*Problem details:* Report each line of the entries below that includes "computer".
◆ ◆ ◆ ◆ ◆
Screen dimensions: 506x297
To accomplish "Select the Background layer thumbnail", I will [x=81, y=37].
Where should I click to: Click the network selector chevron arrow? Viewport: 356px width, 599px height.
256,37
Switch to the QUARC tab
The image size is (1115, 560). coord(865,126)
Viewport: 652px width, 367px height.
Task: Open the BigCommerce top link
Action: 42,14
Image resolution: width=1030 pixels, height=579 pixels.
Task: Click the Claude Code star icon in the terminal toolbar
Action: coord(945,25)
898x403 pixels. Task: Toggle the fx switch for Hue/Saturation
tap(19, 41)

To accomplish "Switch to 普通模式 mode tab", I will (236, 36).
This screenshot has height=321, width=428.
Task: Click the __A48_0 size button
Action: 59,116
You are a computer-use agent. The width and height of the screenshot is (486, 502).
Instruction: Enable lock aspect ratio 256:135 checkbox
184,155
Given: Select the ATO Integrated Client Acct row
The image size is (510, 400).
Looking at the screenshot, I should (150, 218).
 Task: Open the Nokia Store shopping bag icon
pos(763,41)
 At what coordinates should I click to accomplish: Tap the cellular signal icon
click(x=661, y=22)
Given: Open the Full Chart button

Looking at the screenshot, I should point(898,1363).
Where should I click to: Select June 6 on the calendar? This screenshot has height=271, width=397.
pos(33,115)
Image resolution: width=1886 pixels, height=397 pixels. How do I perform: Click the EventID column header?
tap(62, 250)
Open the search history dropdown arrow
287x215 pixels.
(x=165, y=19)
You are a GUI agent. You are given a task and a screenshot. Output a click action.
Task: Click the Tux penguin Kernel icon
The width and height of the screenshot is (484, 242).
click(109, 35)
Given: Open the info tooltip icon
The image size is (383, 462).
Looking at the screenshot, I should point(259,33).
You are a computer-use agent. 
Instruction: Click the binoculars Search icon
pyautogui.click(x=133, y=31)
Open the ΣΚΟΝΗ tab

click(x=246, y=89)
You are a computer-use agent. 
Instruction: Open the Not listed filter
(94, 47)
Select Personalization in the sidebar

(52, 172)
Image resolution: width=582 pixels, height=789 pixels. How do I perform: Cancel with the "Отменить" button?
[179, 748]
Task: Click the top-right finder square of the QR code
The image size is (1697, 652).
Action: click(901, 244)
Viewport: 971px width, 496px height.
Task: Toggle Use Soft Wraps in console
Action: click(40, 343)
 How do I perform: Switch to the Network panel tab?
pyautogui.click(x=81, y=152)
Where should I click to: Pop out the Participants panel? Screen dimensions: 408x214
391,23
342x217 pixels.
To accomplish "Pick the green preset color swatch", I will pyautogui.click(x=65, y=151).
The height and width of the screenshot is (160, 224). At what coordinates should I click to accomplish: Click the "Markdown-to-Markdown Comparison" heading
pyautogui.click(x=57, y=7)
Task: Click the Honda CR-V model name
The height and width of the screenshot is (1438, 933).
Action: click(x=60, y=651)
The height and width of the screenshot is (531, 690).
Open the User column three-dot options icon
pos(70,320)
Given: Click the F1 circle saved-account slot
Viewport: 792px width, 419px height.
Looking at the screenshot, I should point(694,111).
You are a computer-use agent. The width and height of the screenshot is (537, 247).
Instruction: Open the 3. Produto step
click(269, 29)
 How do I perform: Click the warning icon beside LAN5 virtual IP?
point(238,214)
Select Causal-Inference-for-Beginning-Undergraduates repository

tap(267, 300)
◆ ◆ ◆ ◆ ◆
*Exercise response:*
You are a computer-use agent. The width and height of the screenshot is (486, 502).
You are a computer-use agent. 
You are a computer-use agent. 
You are a computer-use agent. The width and height of the screenshot is (537, 247).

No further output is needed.